What was right was right for all times and places.

I am not convinced that I am going to be able to argue easily that Richard Hooker would have supported my ordination. I am having trouble fathoming just how much accord he gives to tradition.

Nigel Atkinson uses Hooker to reason that we ought to concern ourselves over the consecration of women in the Anglican church because it breaks with what has come before. Atkinson is not so much preoccupied with biblical hermeneutics as he is with the fact that decisions about women in the church were built initially on a dodgy premise which seemed to disrupt clear teaching on the movement of priest to bishop. Women have been prevented from fulfilling the office of bishop up until now by hitting a glass ceiling at priest. They could be priests but not bishops.Could it be then that in now legitimising the consecration of women, the church is redeeming itself of this past error?

What I have discovered is that Richard Hooker, contrary to much scholarly and popular thinking, did not champion reason over Scripture and never proposed a kind of enlightenment reason, whereby our thinking and reasoning governs us. Reason always was about divine revelation anyway. But as regards tradition, which is probably the least important of the three chords for him, he did nevertheless accord it great weight saying that:


'Neither may we . . . lightly esteem what hath been allowed as fit in the judgement of antiquity, and by the long continued practice of the whole church; from which unnecessarily to swerve, experience hath never as yet found it safe'.
(Hooker, Ecclesiastical Lawes, Book V, ch vii, 1)
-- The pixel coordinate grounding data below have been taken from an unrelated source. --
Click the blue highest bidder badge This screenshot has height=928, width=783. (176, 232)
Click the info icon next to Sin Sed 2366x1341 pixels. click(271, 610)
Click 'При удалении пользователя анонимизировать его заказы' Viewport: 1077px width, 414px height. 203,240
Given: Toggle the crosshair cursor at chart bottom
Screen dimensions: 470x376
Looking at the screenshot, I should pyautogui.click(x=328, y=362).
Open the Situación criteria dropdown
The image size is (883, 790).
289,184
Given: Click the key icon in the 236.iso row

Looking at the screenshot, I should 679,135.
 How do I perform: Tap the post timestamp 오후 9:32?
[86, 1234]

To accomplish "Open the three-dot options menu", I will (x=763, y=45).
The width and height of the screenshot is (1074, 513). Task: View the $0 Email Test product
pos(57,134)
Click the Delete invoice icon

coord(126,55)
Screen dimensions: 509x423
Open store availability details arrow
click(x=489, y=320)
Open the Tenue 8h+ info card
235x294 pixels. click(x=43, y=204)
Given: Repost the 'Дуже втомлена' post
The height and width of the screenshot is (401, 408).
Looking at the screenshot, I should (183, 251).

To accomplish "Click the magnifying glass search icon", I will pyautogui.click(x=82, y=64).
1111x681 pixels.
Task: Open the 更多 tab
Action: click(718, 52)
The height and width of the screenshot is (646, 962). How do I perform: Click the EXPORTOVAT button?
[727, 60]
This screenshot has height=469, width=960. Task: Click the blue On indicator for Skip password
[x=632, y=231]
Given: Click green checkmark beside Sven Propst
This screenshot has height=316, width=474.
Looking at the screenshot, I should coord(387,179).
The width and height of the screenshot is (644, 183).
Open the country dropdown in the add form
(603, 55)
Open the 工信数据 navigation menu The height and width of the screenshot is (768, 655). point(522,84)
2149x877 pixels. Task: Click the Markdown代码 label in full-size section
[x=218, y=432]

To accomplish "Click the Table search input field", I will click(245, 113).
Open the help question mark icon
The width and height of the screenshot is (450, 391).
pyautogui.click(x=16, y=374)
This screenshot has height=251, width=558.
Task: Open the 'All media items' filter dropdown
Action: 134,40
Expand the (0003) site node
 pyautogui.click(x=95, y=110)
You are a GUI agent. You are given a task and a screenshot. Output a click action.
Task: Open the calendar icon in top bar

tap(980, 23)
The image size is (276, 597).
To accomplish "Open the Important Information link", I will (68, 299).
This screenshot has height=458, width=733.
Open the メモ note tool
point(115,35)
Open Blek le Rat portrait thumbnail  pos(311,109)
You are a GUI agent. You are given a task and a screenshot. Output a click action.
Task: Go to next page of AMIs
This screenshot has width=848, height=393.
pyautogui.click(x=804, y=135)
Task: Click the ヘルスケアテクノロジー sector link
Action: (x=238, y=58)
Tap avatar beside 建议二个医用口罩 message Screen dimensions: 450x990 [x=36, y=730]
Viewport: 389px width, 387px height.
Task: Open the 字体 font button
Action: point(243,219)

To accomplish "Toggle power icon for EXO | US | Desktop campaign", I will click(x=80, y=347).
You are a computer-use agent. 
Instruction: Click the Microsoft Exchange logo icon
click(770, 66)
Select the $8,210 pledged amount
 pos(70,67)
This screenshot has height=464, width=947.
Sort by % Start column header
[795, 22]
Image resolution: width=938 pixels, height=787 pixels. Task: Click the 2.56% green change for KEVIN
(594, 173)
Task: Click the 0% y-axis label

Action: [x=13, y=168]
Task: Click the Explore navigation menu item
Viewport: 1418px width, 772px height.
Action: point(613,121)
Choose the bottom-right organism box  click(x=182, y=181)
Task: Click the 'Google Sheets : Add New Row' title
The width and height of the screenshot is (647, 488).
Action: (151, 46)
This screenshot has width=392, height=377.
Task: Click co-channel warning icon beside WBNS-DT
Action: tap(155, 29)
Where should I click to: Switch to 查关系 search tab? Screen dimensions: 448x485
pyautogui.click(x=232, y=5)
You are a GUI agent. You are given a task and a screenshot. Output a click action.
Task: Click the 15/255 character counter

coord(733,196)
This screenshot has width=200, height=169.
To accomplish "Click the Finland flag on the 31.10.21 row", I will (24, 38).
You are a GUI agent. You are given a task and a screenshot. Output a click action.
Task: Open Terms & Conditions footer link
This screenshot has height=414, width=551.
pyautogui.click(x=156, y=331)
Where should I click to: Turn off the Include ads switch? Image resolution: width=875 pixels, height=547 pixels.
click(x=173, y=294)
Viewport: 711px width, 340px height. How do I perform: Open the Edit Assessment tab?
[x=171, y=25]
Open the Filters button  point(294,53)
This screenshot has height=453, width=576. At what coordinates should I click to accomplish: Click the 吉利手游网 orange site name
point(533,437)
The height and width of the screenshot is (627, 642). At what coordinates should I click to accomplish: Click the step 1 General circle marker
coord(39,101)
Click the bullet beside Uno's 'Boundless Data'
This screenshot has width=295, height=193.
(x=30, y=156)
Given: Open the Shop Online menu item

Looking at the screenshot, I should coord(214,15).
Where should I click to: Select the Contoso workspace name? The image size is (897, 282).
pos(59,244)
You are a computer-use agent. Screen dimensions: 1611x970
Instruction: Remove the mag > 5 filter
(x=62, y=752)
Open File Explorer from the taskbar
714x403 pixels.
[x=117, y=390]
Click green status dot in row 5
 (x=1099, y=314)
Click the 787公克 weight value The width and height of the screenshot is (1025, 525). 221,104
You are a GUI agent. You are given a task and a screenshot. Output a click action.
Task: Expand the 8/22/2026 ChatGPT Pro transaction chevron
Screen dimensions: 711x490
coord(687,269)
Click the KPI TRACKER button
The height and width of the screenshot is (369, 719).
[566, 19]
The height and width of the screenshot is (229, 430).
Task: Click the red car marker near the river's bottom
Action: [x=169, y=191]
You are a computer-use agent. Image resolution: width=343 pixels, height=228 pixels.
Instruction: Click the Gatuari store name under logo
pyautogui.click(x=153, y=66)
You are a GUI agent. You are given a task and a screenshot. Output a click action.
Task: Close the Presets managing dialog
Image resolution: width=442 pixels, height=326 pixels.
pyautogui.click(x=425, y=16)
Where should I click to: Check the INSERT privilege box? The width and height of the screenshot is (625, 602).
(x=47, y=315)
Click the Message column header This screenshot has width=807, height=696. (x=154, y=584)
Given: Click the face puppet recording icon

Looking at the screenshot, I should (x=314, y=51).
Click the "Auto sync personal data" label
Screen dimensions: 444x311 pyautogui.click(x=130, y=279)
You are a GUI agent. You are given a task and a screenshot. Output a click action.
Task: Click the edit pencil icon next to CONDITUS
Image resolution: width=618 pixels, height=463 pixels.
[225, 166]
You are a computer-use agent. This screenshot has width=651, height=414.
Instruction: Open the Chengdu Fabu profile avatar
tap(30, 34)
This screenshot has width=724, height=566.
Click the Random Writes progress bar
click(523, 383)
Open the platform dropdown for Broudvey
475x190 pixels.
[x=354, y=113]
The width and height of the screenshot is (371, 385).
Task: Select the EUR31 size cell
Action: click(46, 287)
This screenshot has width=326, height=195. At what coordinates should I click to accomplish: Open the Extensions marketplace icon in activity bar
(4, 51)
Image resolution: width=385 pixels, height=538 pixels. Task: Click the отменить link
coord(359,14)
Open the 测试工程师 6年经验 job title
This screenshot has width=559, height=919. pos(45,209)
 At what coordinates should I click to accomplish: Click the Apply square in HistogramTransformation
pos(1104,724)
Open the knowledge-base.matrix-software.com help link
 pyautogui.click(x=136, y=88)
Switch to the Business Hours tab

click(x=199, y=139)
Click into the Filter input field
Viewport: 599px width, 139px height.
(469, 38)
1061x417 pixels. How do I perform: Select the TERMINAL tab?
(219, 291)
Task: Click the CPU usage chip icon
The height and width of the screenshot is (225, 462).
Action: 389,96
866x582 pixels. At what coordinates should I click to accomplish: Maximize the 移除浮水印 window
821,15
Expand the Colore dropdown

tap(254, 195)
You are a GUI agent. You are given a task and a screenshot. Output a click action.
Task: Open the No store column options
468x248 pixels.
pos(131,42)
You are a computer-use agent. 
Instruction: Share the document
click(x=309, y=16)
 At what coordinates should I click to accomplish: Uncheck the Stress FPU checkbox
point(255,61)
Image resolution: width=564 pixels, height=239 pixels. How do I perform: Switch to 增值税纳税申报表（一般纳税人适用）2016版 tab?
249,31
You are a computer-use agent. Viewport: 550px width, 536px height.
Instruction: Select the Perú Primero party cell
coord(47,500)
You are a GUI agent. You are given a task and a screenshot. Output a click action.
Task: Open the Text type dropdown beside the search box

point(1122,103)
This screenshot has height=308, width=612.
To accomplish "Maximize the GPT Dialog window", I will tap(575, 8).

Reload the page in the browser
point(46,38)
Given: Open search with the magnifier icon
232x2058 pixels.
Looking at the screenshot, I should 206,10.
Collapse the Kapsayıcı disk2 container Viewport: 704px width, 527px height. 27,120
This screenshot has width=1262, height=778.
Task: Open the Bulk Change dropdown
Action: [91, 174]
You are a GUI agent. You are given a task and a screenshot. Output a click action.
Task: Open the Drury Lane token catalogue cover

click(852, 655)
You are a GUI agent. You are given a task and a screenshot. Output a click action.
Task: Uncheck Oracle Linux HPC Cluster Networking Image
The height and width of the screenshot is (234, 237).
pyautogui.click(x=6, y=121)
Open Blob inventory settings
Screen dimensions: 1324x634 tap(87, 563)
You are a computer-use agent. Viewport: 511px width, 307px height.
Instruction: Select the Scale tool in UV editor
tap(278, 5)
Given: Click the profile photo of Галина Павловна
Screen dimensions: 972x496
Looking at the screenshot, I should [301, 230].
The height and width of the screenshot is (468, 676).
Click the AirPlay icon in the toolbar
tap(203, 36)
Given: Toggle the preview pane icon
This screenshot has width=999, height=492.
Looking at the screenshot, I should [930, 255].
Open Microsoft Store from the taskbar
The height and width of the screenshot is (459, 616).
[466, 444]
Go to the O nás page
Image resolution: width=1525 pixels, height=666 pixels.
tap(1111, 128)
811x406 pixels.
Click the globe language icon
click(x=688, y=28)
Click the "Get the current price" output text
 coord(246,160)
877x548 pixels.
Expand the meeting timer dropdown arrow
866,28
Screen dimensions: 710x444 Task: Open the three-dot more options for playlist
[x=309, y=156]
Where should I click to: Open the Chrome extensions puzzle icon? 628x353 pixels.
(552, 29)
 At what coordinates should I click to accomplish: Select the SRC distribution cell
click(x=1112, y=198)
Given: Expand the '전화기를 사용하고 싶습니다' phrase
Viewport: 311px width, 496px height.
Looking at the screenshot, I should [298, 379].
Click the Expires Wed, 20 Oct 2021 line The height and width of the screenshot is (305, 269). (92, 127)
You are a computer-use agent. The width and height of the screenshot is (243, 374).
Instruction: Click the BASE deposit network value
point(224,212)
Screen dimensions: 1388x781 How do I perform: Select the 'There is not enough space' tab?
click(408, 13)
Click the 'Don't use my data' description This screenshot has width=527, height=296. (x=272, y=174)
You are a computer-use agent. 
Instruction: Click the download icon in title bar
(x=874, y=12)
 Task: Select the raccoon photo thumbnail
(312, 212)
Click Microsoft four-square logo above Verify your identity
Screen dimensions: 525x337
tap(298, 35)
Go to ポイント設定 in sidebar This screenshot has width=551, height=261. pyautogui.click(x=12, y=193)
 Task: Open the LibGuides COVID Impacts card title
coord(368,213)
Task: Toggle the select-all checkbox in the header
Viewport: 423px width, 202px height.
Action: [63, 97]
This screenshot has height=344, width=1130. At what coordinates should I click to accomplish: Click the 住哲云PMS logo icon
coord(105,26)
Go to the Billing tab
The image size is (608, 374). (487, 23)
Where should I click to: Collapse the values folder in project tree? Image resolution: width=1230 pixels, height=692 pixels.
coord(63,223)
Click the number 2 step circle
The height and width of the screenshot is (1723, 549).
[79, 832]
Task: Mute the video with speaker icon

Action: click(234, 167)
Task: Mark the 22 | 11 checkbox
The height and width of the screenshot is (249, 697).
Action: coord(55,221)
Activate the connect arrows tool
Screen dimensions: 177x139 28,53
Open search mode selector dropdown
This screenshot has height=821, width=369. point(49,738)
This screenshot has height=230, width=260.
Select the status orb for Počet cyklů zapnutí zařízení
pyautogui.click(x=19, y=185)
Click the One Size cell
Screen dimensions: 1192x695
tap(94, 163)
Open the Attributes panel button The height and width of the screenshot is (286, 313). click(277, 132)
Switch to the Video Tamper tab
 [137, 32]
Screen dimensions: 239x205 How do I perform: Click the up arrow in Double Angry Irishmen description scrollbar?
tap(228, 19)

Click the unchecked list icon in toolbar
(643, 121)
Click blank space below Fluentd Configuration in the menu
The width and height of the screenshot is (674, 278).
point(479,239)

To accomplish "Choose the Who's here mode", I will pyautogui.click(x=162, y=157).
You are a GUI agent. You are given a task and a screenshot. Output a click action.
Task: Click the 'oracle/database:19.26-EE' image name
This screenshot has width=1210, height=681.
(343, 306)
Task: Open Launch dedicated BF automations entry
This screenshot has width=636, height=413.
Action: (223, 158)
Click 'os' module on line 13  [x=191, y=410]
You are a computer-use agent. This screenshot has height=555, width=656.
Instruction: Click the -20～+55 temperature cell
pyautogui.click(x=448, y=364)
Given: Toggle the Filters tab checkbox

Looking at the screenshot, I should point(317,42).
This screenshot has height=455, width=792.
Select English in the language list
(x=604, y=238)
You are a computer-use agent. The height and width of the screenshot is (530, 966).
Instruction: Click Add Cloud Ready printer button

Now here he certainly is correct. These are unsafe times for the church indeed. There is so much infighting and the elections for Synod are going to be crucial, Reform encouraging their men and women to take a stand so that their desires might be realised and me hopeful that Open Evangelicals will put themselves forward. 

So how far does antiquity give us a pattern for the organisation of the church in future societies, according to Hooker? Can I argue that his thoughts about the 'Gafcon'ites and 'ACNA'ites, might have construed him to think that they, like the Puritans,  are attempting to form their own form of government and he might have questioned the legitimacy of that. 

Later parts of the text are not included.